◆ WHAT IS NEEDED:
Please retype, word for word, the line containing "You are a GUI" and every line after it through the end of the records, leaving out all pictures.

DATA SHOWN below:

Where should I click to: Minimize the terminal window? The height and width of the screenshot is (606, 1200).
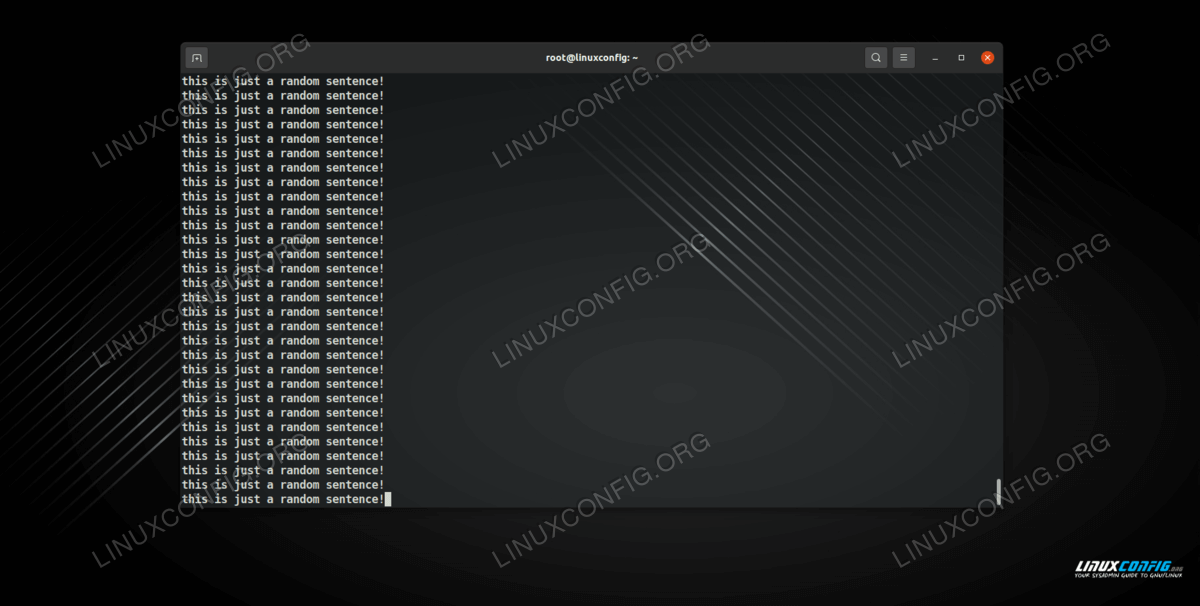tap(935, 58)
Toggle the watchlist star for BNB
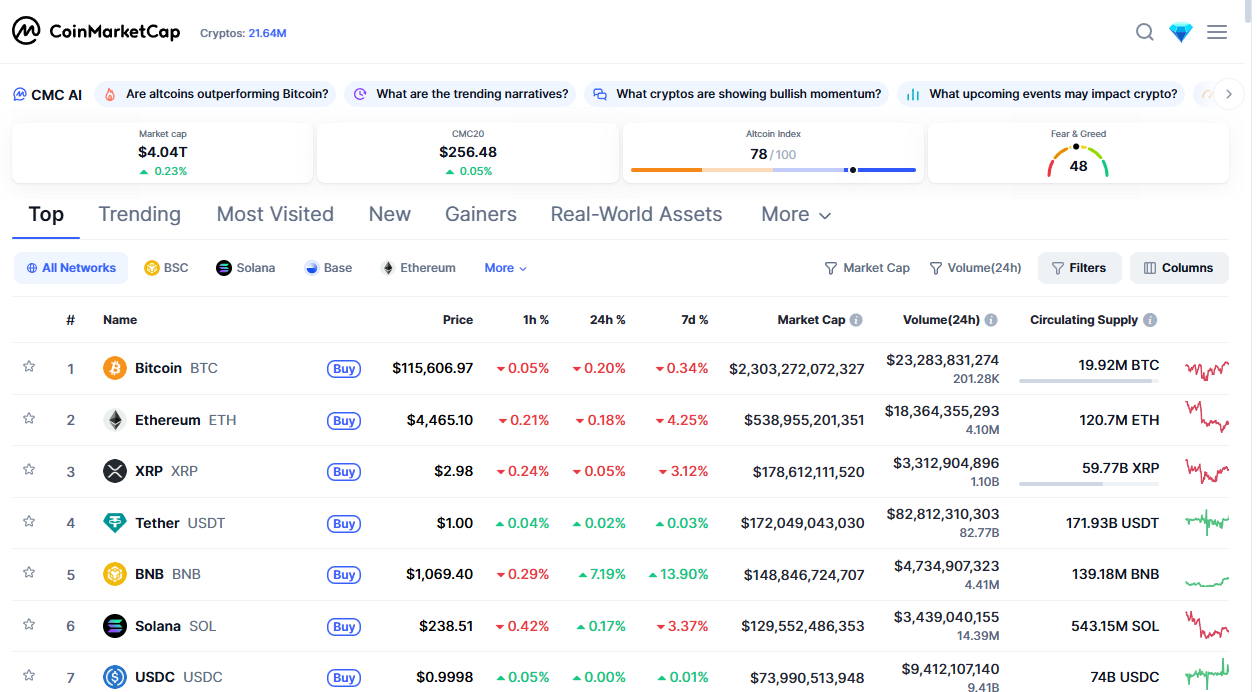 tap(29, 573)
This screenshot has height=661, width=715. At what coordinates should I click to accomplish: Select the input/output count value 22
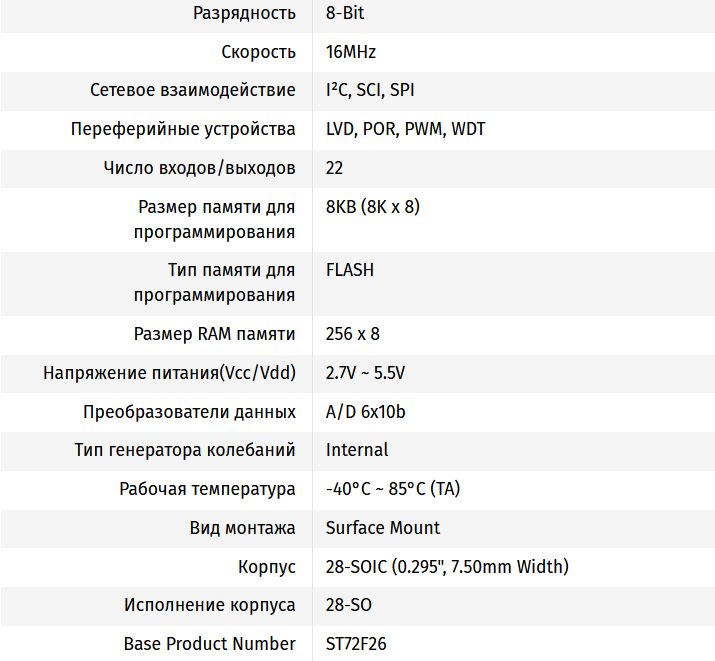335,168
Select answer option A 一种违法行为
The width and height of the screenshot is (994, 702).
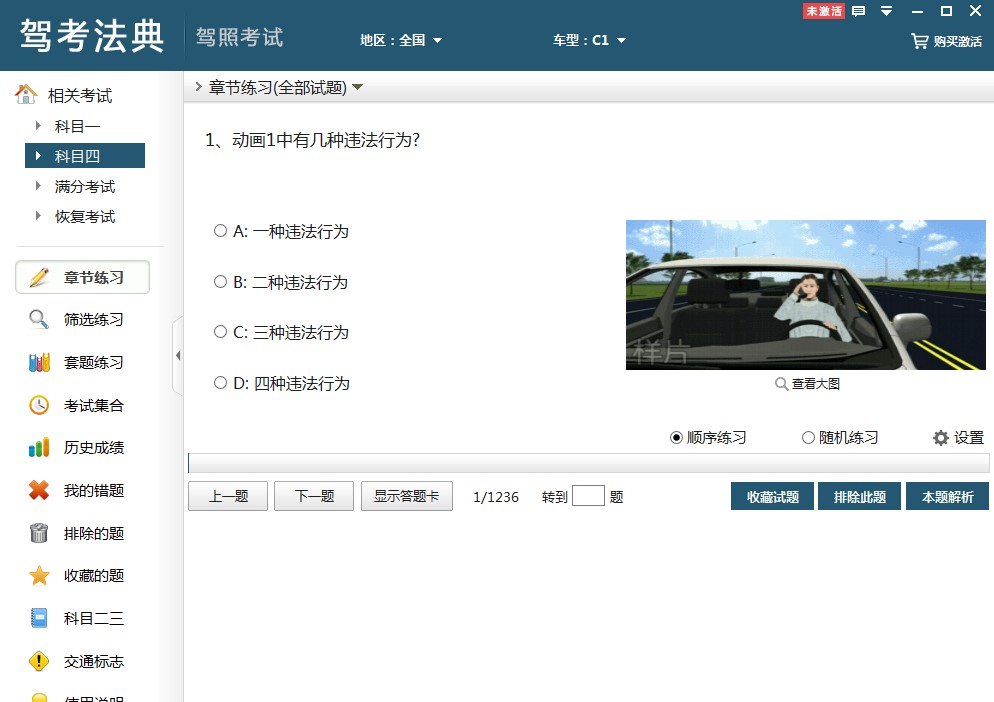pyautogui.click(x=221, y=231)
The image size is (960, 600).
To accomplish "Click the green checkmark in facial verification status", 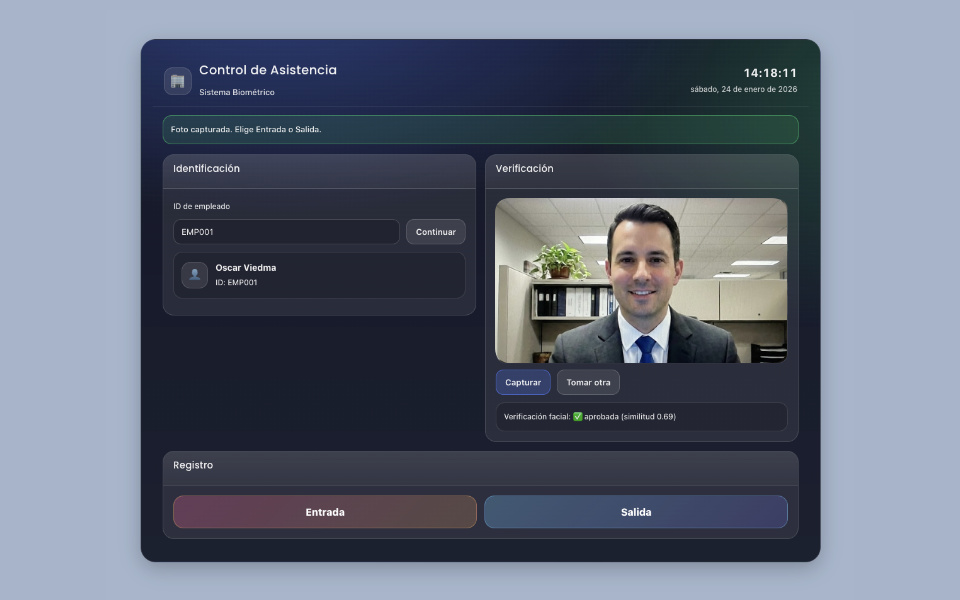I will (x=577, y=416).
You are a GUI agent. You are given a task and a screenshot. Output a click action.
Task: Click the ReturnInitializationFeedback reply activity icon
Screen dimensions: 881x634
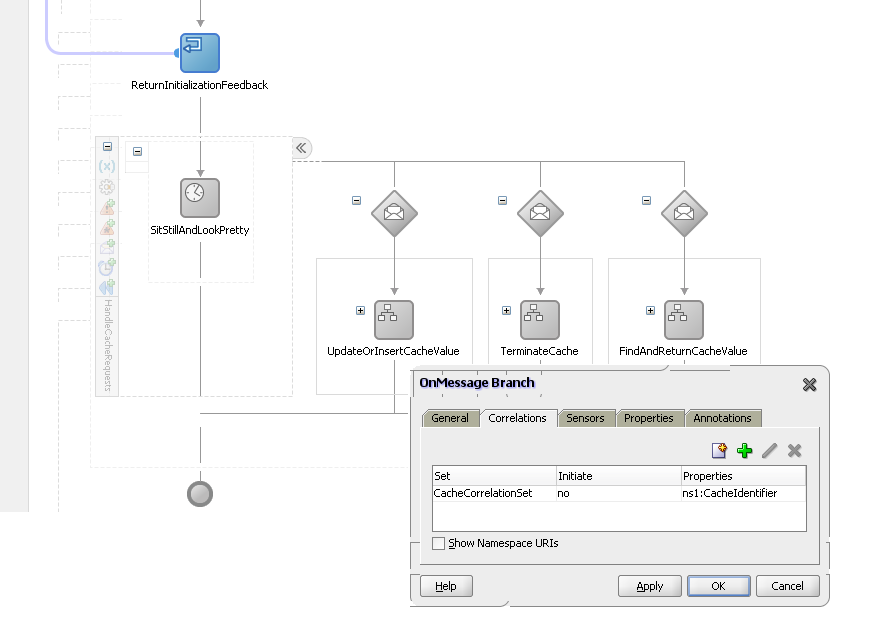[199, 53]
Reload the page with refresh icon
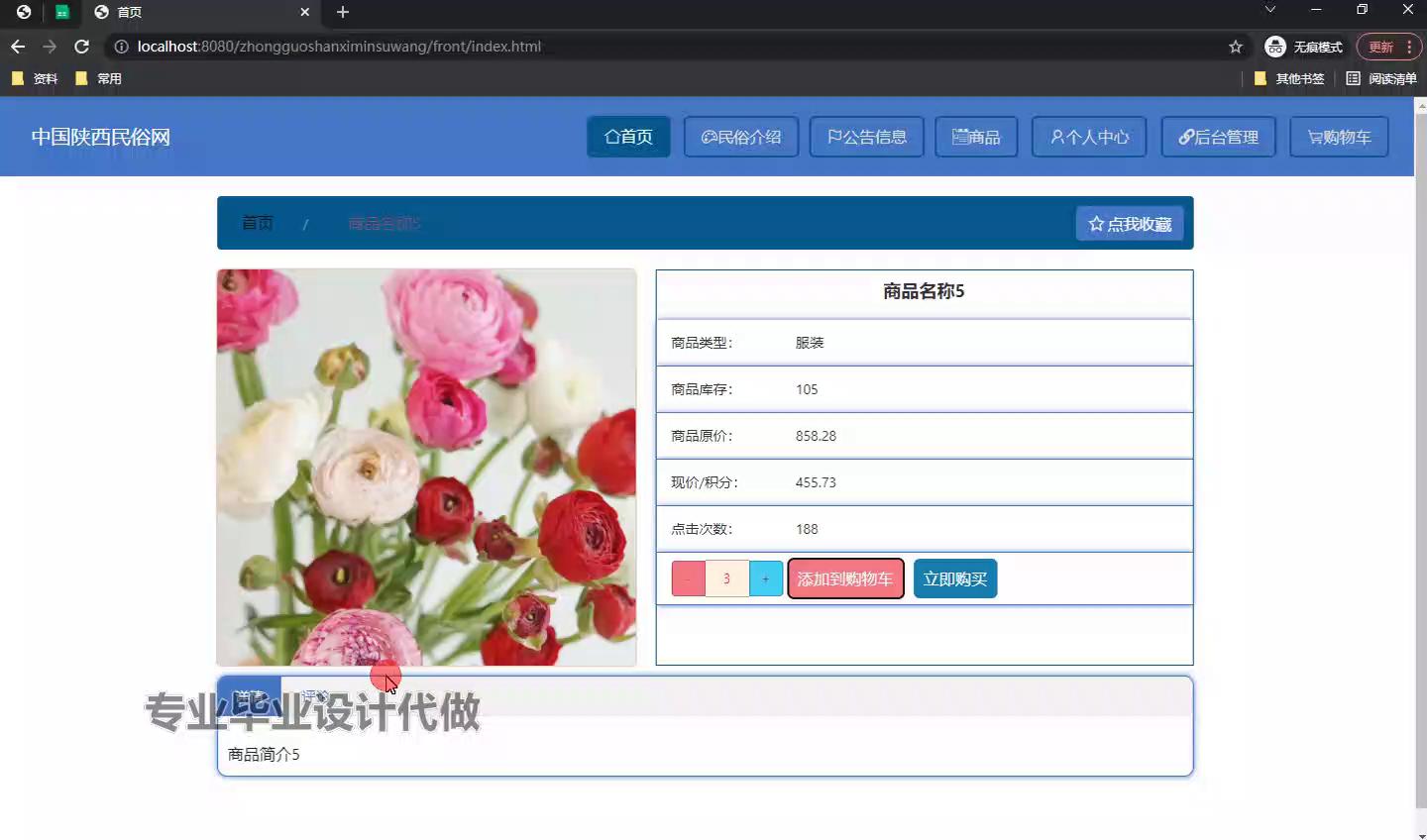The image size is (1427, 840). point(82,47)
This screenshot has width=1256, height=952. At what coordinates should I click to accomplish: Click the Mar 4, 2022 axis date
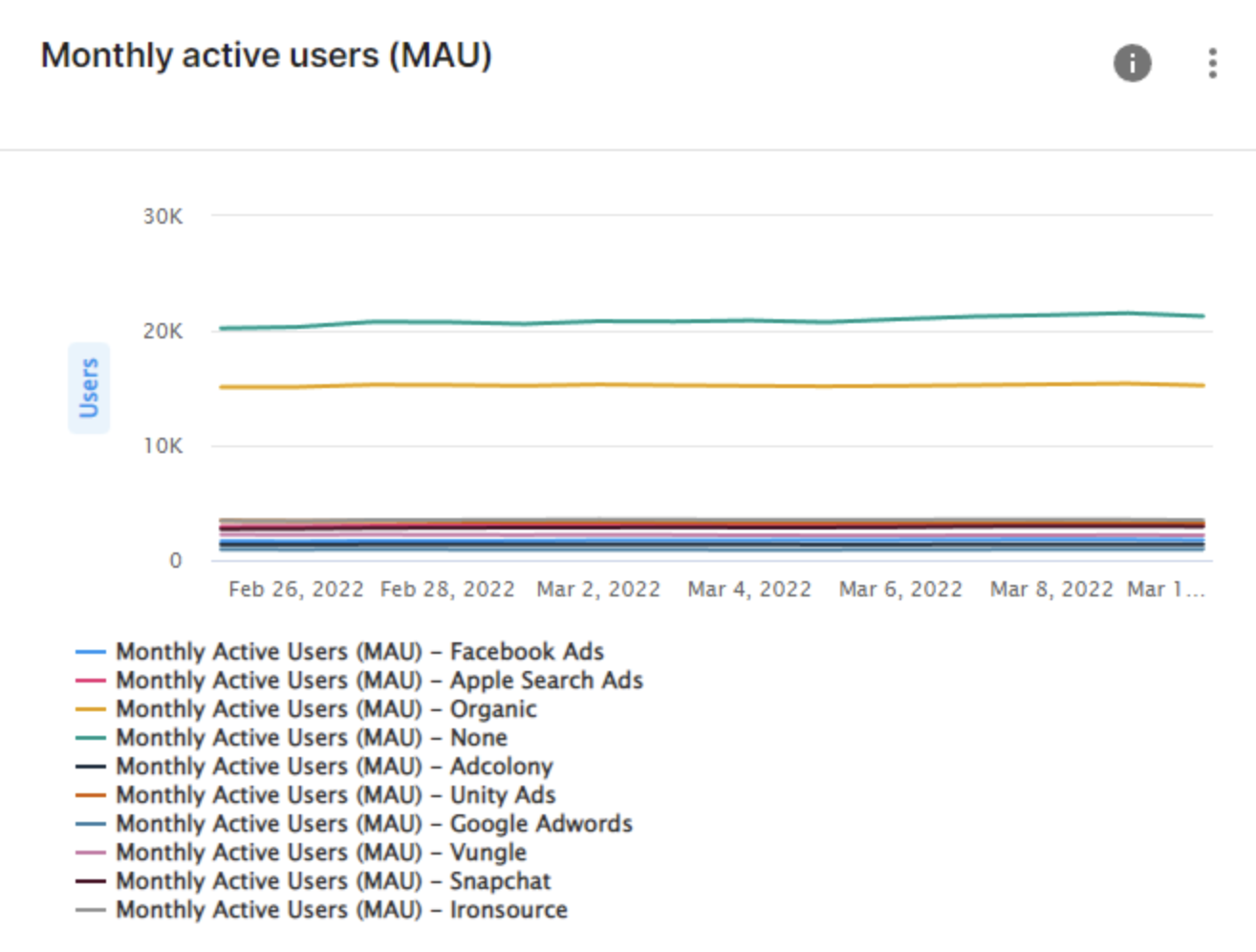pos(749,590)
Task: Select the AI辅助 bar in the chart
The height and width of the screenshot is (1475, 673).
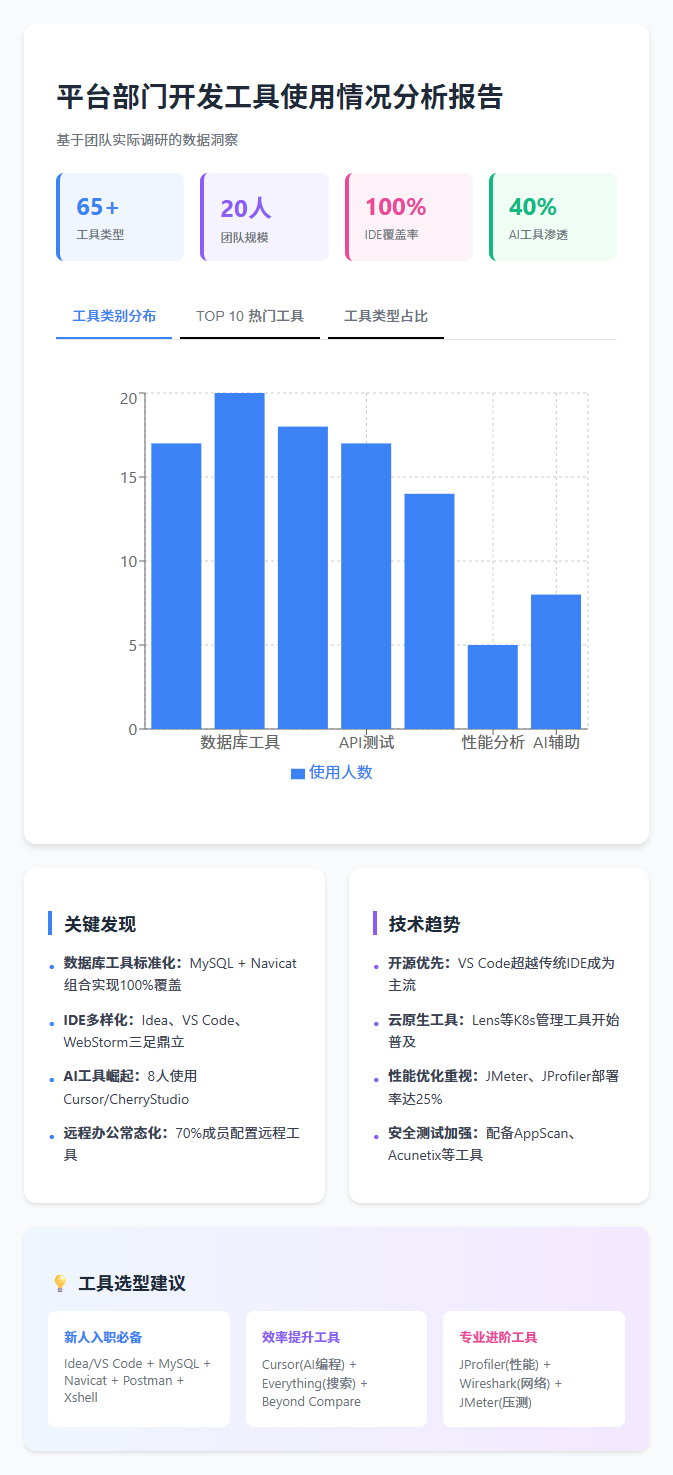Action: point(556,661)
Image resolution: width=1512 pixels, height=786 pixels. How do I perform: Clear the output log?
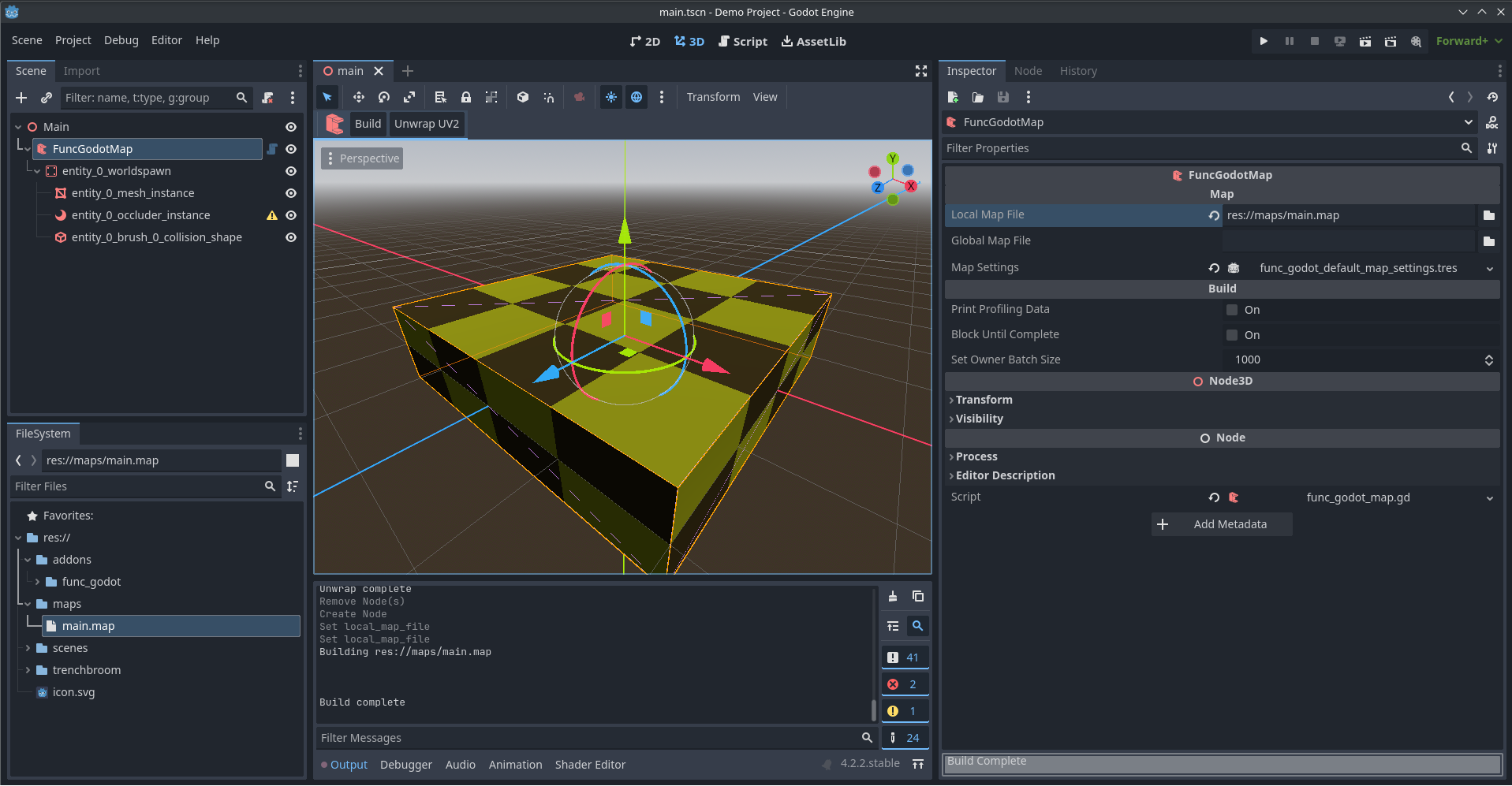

End of DATA SHOWN.

◆ SOLUTION TO THE EXERCISE:
You are a GUI agent. You are given a task and a screenshot. Output a click action.
Task: Click the ReturnInitializationFeedback reply activity icon
Screen dimensions: 881x634
[199, 53]
Reload the page with refresh icon
The image size is (1427, 840). point(82,47)
This screenshot has width=1256, height=952. At what coordinates should I click to accomplish: Click the Mar 4, 2022 axis date
pos(749,590)
Task: Select the AI辅助 bar in the chart
The height and width of the screenshot is (1475, 673).
Action: point(556,661)
Image resolution: width=1512 pixels, height=786 pixels. How do I perform: Clear the output log?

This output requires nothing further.